The team responsible for the discovery was using the Low Frequency Array (LOFAR), which is a network of radio antennae and particle detectors spread across five European countries.

It can detect radio waves from distant cosmic phenomena and from sources in Earth's atmosphere.

Cosmic rays originate from exploding stars and other astrophysical sources, and they continuously bombard Earth from space. When these particles hit molecules in the atmosphere, they trigger a reaction in which millions of electrically charged particles shower toward the ground, the researchers say.

These showers can be measured from the radio emission that's generated when their constituent particles are deflected by the magnetic field of Earth.

Between June 2011 and September 2014, researchers at LOFAR measured 762 of the highest-energy showers.

When the weather was clear the radio waves descended in orderly patterns, the researchers said. But when there were thunderclouds overhead, the patterns looked like junk.

"We used to throw away LOFAR measurements taken during thunderstorms. They were too messy," said lead author and astronomer Pim Schellart, from Radboud University Nijmegen in the Netherlands, in a press release.

"Well, we didn't actually throw them away of course, we just didn't analyse them."

But after letting some colleagues look at the anomalous data, the researchers decided they might be worth a closer look.

As Davide Castelvecchi explains for Nature News, "the team redesigned their models to include intense electric fields of the type that usually form inside thunderclouds - in which negative electric charges in a lower layer are separate from positive charges higher up."

By incorporating electric fields in thunderclouds into their models, the team was able to decipher the different measurements.

"This worked very well. How the radio emission changes gives us a lot of information about the electric fields in thunderstorms.
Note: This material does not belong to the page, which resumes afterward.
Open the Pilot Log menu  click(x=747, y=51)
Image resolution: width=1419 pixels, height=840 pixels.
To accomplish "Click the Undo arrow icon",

We could even determine the strength of the electric field at a certain height in the cloud," said Schellart.

The study, which is published in Physical Review Letters, offers long-awaited proof that a radio-astronomy observatory can be used to probe thunderclouds.

"This paper is groundbreaking since it demonstrates that the idea actually works," Joseph Dwyer, an atmospheric physicist at the University of New Hampshire in the US, who wasn't involved in the research, told Castelvecchi from Nature News.

Lightning is a channel of electric conduction that opens up between layers of clouds, or between clouds and the grouns. It can be both frightening and awe-inspiring, and it strikes on Earth with startling frequency - once every 40 or 50 seconds, or about 1.4 billion times per year. But what causes these intense outbursts is still unclear. Perhaps the key to their enigma lies in cosmic rays.